I just finished up looking at a commercial package that runs on Linux, and uses a SmartKey dongle from some guys in Italy. The dongle design looks as good as any other, and as Rainbow used to advertise a long time ago, "people never attack the key". This was true in this case as well. There were 4 or 5 apps in the package that were protected. (They basically just read memory locations from the key to see if the options pertinent to their situation were enabled or not). For instance, the report generation module would check the key to see if the memory location set aside for it had the correct value in it, or not, and used this value to determine whether to generate the reports, or, I don't know, put a "this is a demo version" banner on them or something. Anyway, you get the idea.
Now, on to the perils of commercial protection. Specifically "off the shelf protection". The programmer who wrote the apps seemed like he knew how to write apps, but not really design a good protection system. And it's this scenario that exposes the peril most directly. As I said above, there were 4 or 5 apps that were protected. He wrote them in C, and linked against the library provided by the dongle manufacturer to implement his checks. The big problem here, is that you now have a big glob of code in each of your protected executables that's not only the SAME in every app, but is the heart of your protection system.
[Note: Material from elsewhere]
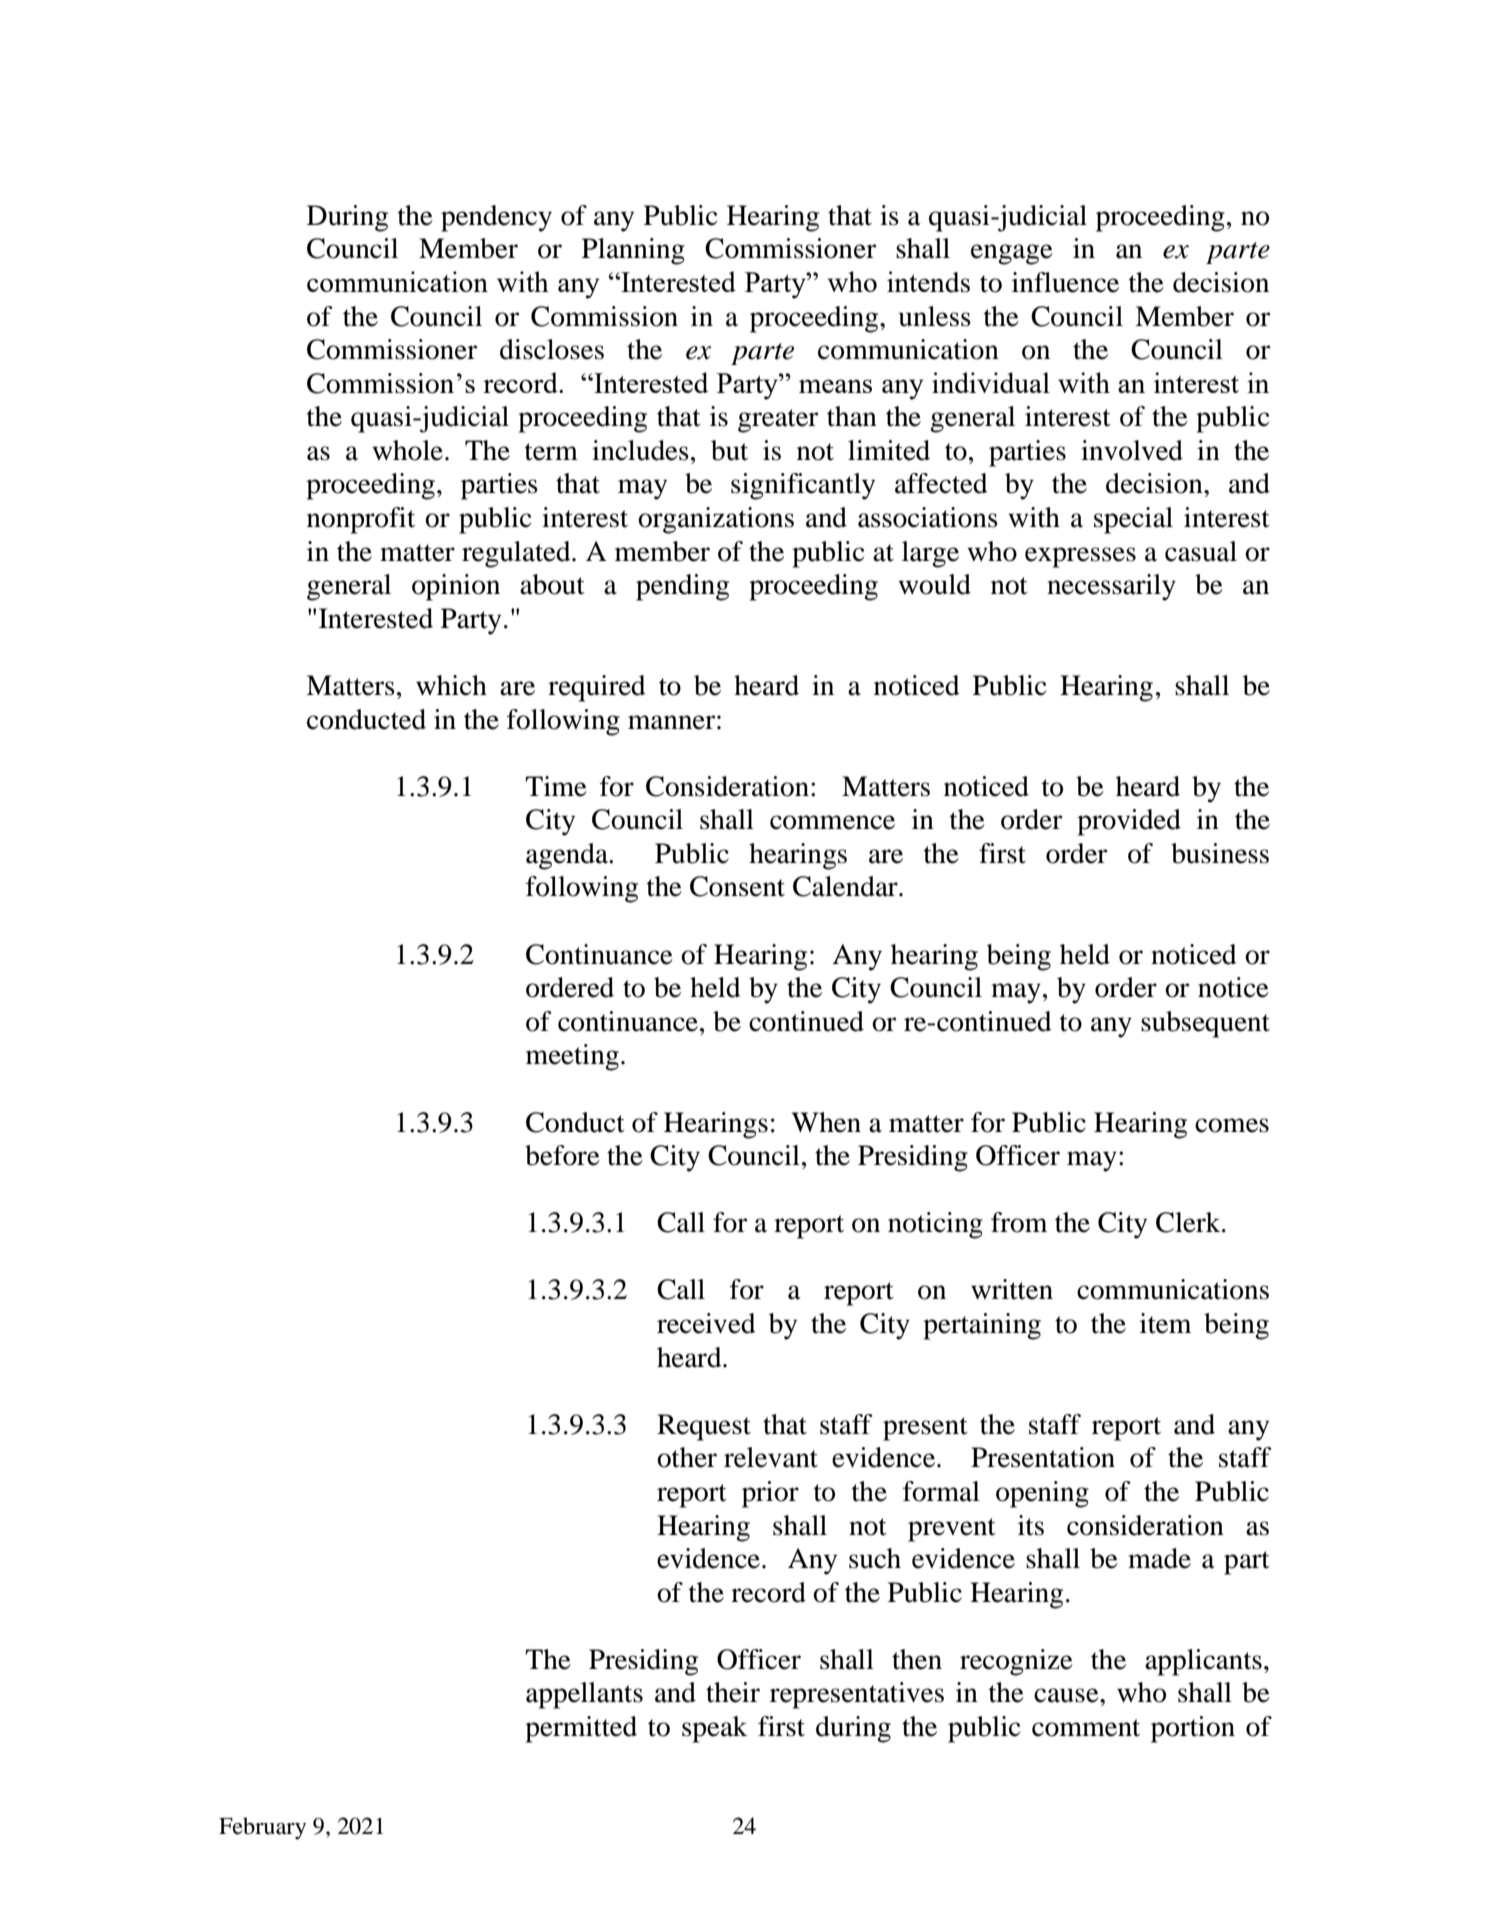  What do you see at coordinates (1111, 587) in the screenshot?
I see `necessarily` at bounding box center [1111, 587].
In a posting prior to this one, I detail how I gutted and "repurposed" a function in the Sentinel .DLL in an app called SNMPc. This would certainly be possible with these apps as well, but instead of gutting a common library, you'd be doing a simple search and replace of some code in each executable. In this particular case, the library contained an error message that would print if something happened to cause the communications with the key to get out of sync. So, the procedure for each app was:
Run through IDA
Search for string
Trace backwards to find caller(s)
Using this technique, I was able to completely understand what data the dongle contained, and how each byte was used in each program. So, instead of providing the protection that the author expected, it actually made his apps EASIER to crack.
In the span of a couple of hours, I was able to rewrite the "checker program" that the client app used to verify your permissions in C, and have it work flawlessly. All with information that I had garnered thanks to the staticly linked routines in his apps.